Overview of funding opportunities in the DSC Engagement Programme - with a focus on the 2017 Contestable Funding round.

How to get involved with the Engagement Programme

The goal of the DSC Engagement programme is to contribute to improving New Zealanders’ ability and capacity to make decisions informed by DSC-related research. This will be delivered by focusing on six engagement objectives, which are outlined in more depth in the DSC Engagement Strategy and Executive Summary.

People can help us to deliver on these Engagement Objectives by:
(1) submitting a proposal through the Expression of Intent process, for projects that will cost up to about $10k
(2) partnering with the Engagement Programme on delivery of its core programme, for example through work as a designer, writer, videographer, event facilitator etc
(3) applying for funding for a major project through the 2017 Contestable Funding Round.

Webinars about Engagement in the Contestable process

Two webinars specifically focused on development of Engagement projects for the Contestable Round will be held on Thursday January 26th, 11am, and Monday, February 13th, 2pm. To register for these please email DSC-Engagement@vuw.ac.nz.

Engagement funding through the Contestable process

There are three ways in which engagement can be included, and will be considered, in a Contestable proposal:

(1) Proposals for research into engagement about climate change, especially related to decision-making and adaptation.  These proposals will be assessed on research excellence as well as contribution to the Engagement Programme objectives. 

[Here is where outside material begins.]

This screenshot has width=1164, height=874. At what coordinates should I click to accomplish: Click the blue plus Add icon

(2) Proposals that focus exclusively on engagement activities without an intention to contribute to academic research. These projects will be assessed on their ability to enable the Engagement Programme to meet its objectives.

(3) Proposals that focus primarily on research related to one or more of the other four DSC programmes and also include an engagement component. In this case, the research component will be assessed on science excellence and he engagement component will be assessed on its contribution to the Engagement Programme objectives.

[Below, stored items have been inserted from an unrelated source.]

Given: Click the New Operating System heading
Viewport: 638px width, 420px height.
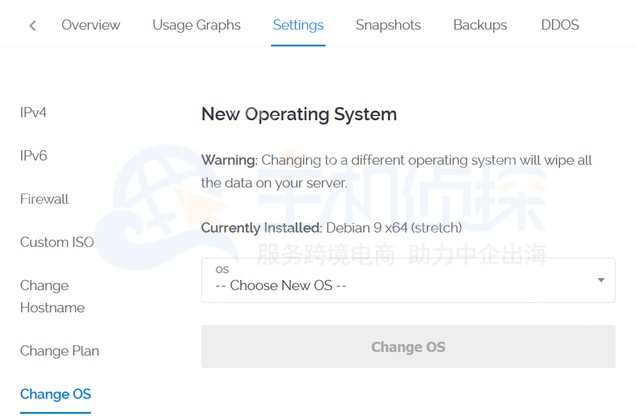Looking at the screenshot, I should pos(299,114).
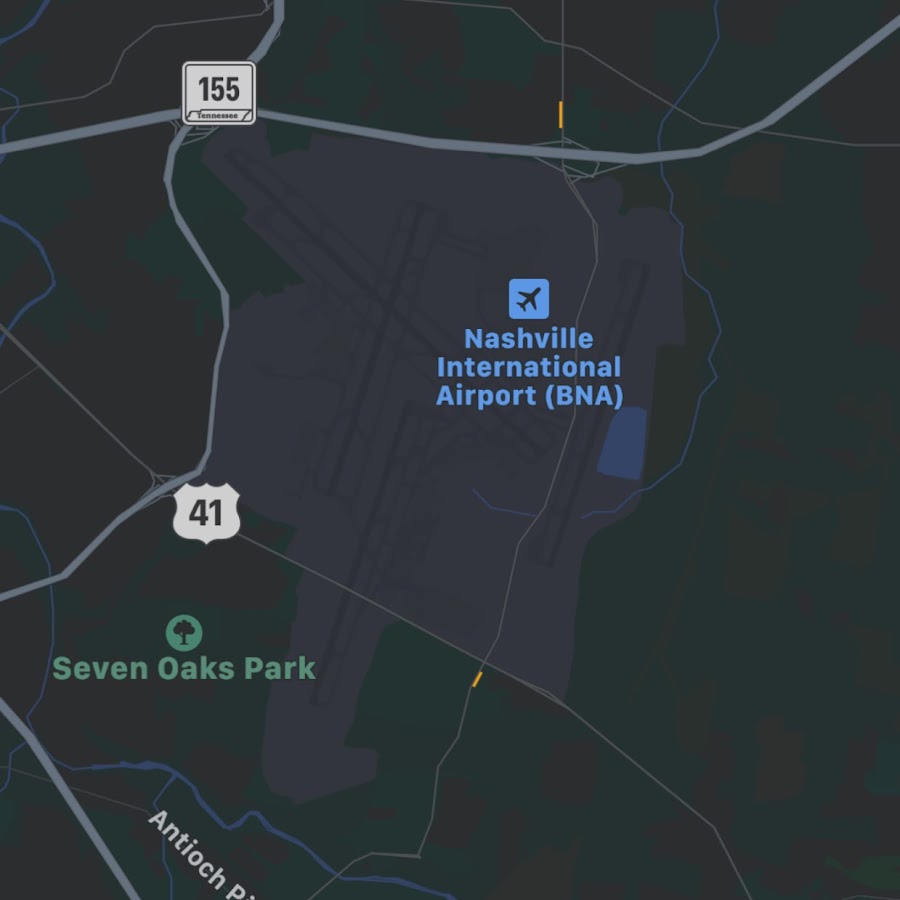Screen dimensions: 900x900
Task: Click the orange marker north of the airport
Action: tap(560, 114)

More information about the criteria and process can be found under the 2017 Contestable Funding Round.

What kinds of projects might get funded?

We strongly encourage prospective applicants to read the DSC Engagement Strategy to ensure their proposal delivers on at least one of the Engagement Objectives. In many cases, a single proposal might deliver on more than one objective. Examples of the kinds of projects that would deliver on the objectives are below; they are intended only as illustrations.

Development and testing of new mechanisms to enable informed decision-making for key sectors

We would love to see proposals for new ideas that will enable informed decision-making about climate change and its impacts and implications. We are especially interested in projects that help the user to better understand the role of an Earth System Model and/ or the data that it produces, the impacts and implications of climate change that are projected by models, and decision options related to adaptation.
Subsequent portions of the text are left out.